Data items:
################

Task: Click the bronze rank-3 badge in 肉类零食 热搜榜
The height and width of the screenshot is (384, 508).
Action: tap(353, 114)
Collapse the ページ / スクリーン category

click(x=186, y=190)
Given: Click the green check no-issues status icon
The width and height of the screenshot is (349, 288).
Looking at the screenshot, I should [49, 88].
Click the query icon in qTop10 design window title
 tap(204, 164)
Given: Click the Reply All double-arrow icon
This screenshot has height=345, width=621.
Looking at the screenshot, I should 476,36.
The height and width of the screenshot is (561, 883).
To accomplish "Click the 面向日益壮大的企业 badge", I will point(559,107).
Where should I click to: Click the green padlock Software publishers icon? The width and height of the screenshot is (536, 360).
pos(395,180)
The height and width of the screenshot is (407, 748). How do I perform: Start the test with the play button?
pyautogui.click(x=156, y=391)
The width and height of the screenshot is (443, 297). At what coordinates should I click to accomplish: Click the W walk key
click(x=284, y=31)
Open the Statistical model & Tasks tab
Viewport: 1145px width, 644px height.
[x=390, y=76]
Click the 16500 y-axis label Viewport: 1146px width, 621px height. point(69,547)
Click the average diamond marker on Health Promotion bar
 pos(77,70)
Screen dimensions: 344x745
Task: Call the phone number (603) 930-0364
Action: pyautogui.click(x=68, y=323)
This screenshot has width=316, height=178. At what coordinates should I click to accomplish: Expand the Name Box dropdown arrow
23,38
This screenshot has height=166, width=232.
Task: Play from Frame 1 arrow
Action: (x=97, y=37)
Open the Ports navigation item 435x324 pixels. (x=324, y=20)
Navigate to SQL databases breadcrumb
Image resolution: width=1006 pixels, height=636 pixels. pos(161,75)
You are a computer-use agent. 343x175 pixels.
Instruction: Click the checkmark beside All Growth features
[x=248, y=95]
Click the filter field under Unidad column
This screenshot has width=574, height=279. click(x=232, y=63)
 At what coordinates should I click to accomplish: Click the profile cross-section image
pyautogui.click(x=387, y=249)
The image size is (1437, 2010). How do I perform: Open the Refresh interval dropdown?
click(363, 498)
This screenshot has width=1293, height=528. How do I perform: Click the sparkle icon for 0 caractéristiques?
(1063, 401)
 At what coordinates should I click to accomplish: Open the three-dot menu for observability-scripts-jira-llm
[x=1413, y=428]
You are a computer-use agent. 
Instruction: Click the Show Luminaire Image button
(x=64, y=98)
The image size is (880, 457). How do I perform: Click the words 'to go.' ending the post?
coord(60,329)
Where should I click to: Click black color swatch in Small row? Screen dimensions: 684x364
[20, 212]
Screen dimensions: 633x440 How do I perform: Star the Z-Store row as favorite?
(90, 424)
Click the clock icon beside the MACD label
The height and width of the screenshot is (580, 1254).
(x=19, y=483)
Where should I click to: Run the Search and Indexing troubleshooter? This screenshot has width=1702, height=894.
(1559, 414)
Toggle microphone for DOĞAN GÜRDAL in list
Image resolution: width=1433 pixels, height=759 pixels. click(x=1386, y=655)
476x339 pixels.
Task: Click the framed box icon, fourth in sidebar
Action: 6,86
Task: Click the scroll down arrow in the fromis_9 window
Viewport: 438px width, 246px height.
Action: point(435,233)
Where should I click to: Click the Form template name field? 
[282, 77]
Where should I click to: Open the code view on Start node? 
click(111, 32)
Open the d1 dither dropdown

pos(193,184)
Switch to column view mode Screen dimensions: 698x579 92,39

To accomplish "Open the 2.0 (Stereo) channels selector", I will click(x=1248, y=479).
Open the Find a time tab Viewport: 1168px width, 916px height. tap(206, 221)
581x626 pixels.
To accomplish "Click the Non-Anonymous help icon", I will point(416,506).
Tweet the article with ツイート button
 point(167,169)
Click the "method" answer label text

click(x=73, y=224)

################

§ GOAL OF THE EXERCISE: Copy these lines exactly as they appear.

§ ANSWER TO THE TASK:
Task: Click the bronze rank-3 badge in 肉类零食 热搜榜
The height and width of the screenshot is (384, 508).
Action: tap(353, 114)
Collapse the ページ / スクリーン category

click(x=186, y=190)
Given: Click the green check no-issues status icon
The width and height of the screenshot is (349, 288).
Looking at the screenshot, I should [49, 88].
Click the query icon in qTop10 design window title
 tap(204, 164)
Given: Click the Reply All double-arrow icon
This screenshot has height=345, width=621.
Looking at the screenshot, I should 476,36.
The height and width of the screenshot is (561, 883).
To accomplish "Click the 面向日益壮大的企业 badge", I will point(559,107).
Where should I click to: Click the green padlock Software publishers icon? The width and height of the screenshot is (536, 360).
pos(395,180)
The height and width of the screenshot is (407, 748). How do I perform: Start the test with the play button?
pyautogui.click(x=156, y=391)
The width and height of the screenshot is (443, 297). At what coordinates should I click to accomplish: Click the W walk key
click(x=284, y=31)
Open the Statistical model & Tasks tab
Viewport: 1145px width, 644px height.
[x=390, y=76]
Click the 16500 y-axis label Viewport: 1146px width, 621px height. point(69,547)
Click the average diamond marker on Health Promotion bar
 pos(77,70)
Screen dimensions: 344x745
Task: Call the phone number (603) 930-0364
Action: pyautogui.click(x=68, y=323)
This screenshot has width=316, height=178. At what coordinates should I click to accomplish: Expand the Name Box dropdown arrow
23,38
This screenshot has height=166, width=232.
Task: Play from Frame 1 arrow
Action: (x=97, y=37)
Open the Ports navigation item 435x324 pixels. (x=324, y=20)
Navigate to SQL databases breadcrumb
Image resolution: width=1006 pixels, height=636 pixels. pos(161,75)
You are a computer-use agent. 343x175 pixels.
Instruction: Click the checkmark beside All Growth features
[x=248, y=95]
Click the filter field under Unidad column
This screenshot has width=574, height=279. click(x=232, y=63)
 At what coordinates should I click to accomplish: Click the profile cross-section image
pyautogui.click(x=387, y=249)
The image size is (1437, 2010). How do I perform: Open the Refresh interval dropdown?
click(363, 498)
This screenshot has width=1293, height=528. How do I perform: Click the sparkle icon for 0 caractéristiques?
(1063, 401)
 At what coordinates should I click to accomplish: Open the three-dot menu for observability-scripts-jira-llm
[x=1413, y=428]
You are a computer-use agent. 
Instruction: Click the Show Luminaire Image button
(x=64, y=98)
The image size is (880, 457). How do I perform: Click the words 'to go.' ending the post?
coord(60,329)
Where should I click to: Click black color swatch in Small row? Screen dimensions: 684x364
[20, 212]
Screen dimensions: 633x440 How do I perform: Star the Z-Store row as favorite?
(90, 424)
Click the clock icon beside the MACD label
The height and width of the screenshot is (580, 1254).
(x=19, y=483)
Where should I click to: Run the Search and Indexing troubleshooter? This screenshot has width=1702, height=894.
(1559, 414)
Toggle microphone for DOĞAN GÜRDAL in list
Image resolution: width=1433 pixels, height=759 pixels. click(x=1386, y=655)
476x339 pixels.
Task: Click the framed box icon, fourth in sidebar
Action: 6,86
Task: Click the scroll down arrow in the fromis_9 window
Viewport: 438px width, 246px height.
Action: point(435,233)
Where should I click to: Click the Form template name field? 
[282, 77]
Where should I click to: Open the code view on Start node? 
click(111, 32)
Open the d1 dither dropdown

pos(193,184)
Switch to column view mode Screen dimensions: 698x579 92,39

To accomplish "Open the 2.0 (Stereo) channels selector", I will click(x=1248, y=479).
Open the Find a time tab Viewport: 1168px width, 916px height. tap(206, 221)
581x626 pixels.
To accomplish "Click the Non-Anonymous help icon", I will point(416,506).
Tweet the article with ツイート button
 point(167,169)
Click the "method" answer label text

click(x=73, y=224)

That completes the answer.